The Land of the Dead is an Eskimo story about a woman who dies and is put in a "grave box," but is woken up by her grandfather, who tells her she is not dead. She visits a village of dog shades, where she is whipped like a dog, either because she is a shade herself, or because she appears to be a dog to them. Either way, this is an aesop about being kind to dogs and not beating them. Next, she comes to a river made of tears from people who weep for the dead, which is about as heavy metal as you can get. Excellent setting for a ghost story. After she crosses the river, she ends up in a village on the other side, the "land of the shades." She meets her grandmother, who tells her that her grandfather led her here because "the last person thought of by a dying person hurries away to show the road to the new shade." The very last line drops this on us: "Thoughts are heard in the land of the shades." Ghostly whispers for the living, maybe?
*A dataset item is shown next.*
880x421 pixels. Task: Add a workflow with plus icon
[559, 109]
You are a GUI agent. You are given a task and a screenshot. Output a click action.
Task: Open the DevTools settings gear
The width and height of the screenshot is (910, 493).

This would make a fantastic horror story or ghost story. It could be Sixth Sense-esque, where the girl wakes up without any memory of how she ended up in a grave box/coffin, and comes across these fantastical locations. She would only realize she's dead once she came to the village of the shades. Maybe, taking the final line of the reading into account, she could hear people's thoughts, too.

The Ghost Land is a Tlingit legend similar to the above. A man's wife dies and he grieves endlessly. The only way he can deal with it is to walk--so he walks for days and nights on end on the "Death Trail." He eventually comes to a lake and calls to the village on the other side. They seem not to hear him, but notice his presence, saying, "Some one has come up from Dreamland. Go and bring him over." He finds his wife there, who warns him not to eat any food the villagers there give him. She returns with him to their home village, but nobody can see the wife. That night, when the husband goes to sleep, he passes away too, and they return to the ghost land together.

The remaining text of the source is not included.